"Lohengrin" als Parodie auf den Heimatkitsch: Andreas Schager in der Titelrolle. - © Pöhn/Staatsoper
"Lohengrin" als Parodie auf den Heimatkitsch: Andreas Schager in der Titelrolle. - © Pöhn/Staatsoper

Ein Plastikschwan kündigt Lohengrin an, der schließlich in Form von Andreas Schager erscheint. Doch schnell wird klar: Man hat ihn weiß Gott schon besser gehört. Sein Timbre ist zwar das wohligste von allen und sein Volumen beeindruckt, doch seine Töne müssen ihren Sitz oft erst suchen.

Auch die Damen in der Runde bestechen nicht gerade durch Elysisches. Elza van den Heever als Elsa, zuerst noch schrill und scharf im Klang und vor allem mit hohlem Vibrato, füllt dieses im Laufe des Abends zumindest mit Stimme auf, die sich auch zunehmend erwärmt. Ihre weibliche Kontrahentin Petra Lang (als Ortrud) geht eher den umgekehrten Weg - und dass man die ihrem Spiel fehlende Eleganz auf die primitive Inszenierung von Andreas Homoki schieben kann, ist auch nur bedingt tröstlich.

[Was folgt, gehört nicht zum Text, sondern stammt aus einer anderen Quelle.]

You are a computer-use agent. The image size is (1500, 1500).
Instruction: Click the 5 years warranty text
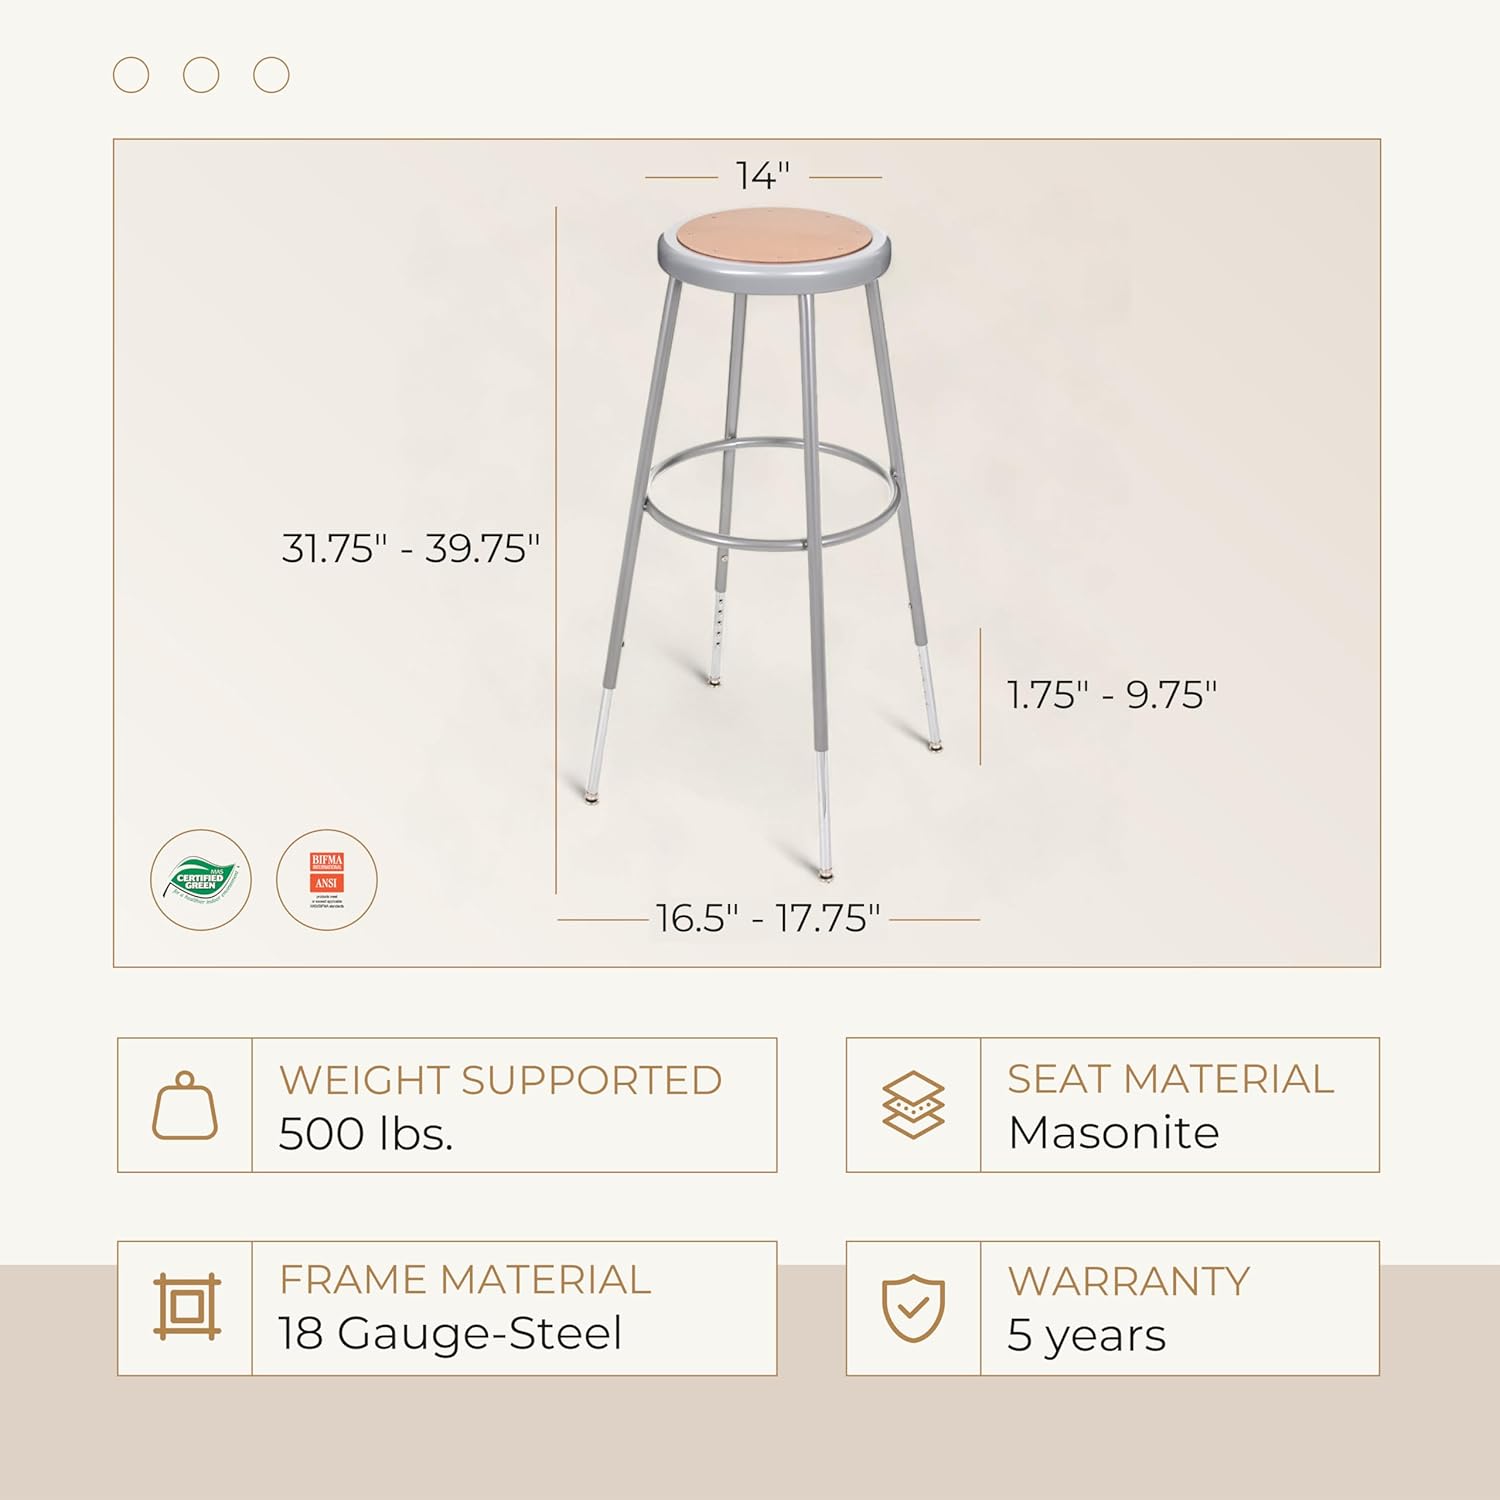coord(1086,1335)

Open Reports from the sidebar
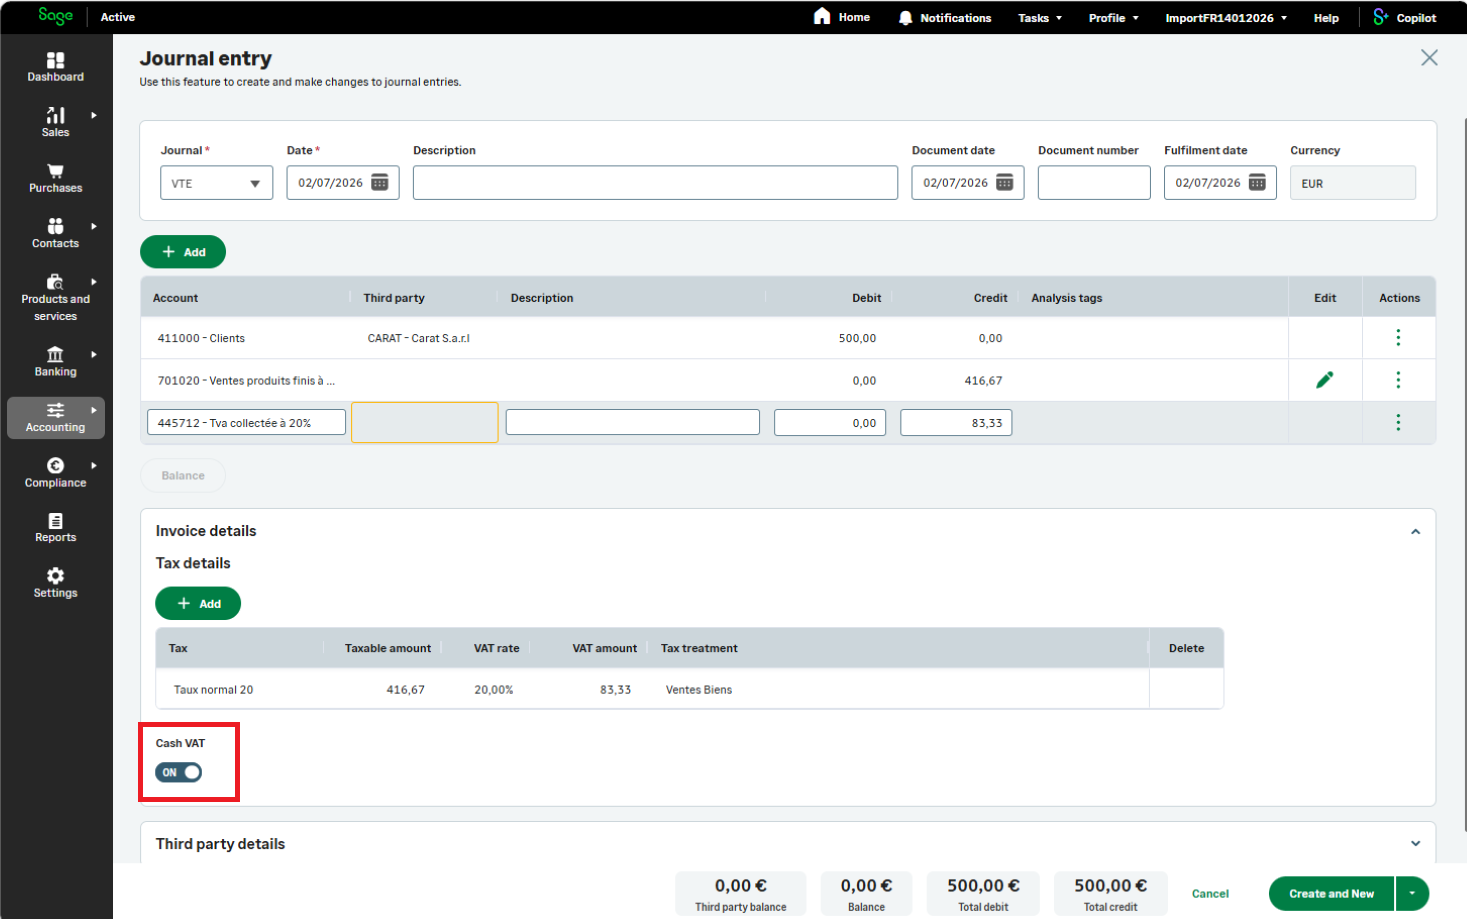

Diese übrigens kann man nicht nur beiläufig erwähnen. Müsste man sich nämlich, ganz stückkonform, zwischen göttlichen Sphären und irdischem Jammertal entscheiden, wäre sie wohl eher in Letztgenanntem anzusiedeln. Schon durch das erste Bild auf der transparenten Leinwand schwant einem Böses. "Es gibt ein Glück" werden da zwei aufgemalte Herzen in Flammen betitelt, die wohl an die CD von Schlagersänger Hansi Kiesler erinnern würden, vorausgesetzt jemand würde den kennen. Die Lederhosen- und Dirndlgesellschaft in Wirtshausatmosphäre, Lohengrin als Jungbauer und Elsa als seine Bäuerin - gerade bei Wagner fällt eine Assoziation mit diesem Heimatbegriff besonders schwer, auch wenn es ironisch gedacht sein sollte.

Dirigentin Simone Young schafft es mit ihren großen auslandenden Bewegungen nicht, das Orchester in präzise Abstimmung mit den Sängern, speziell mit dem Chor zu bringen. Bleibt zu hoffen, dass die Hauptakteure während der Aufführungsserie noch in ihre Rollen hineinfinden.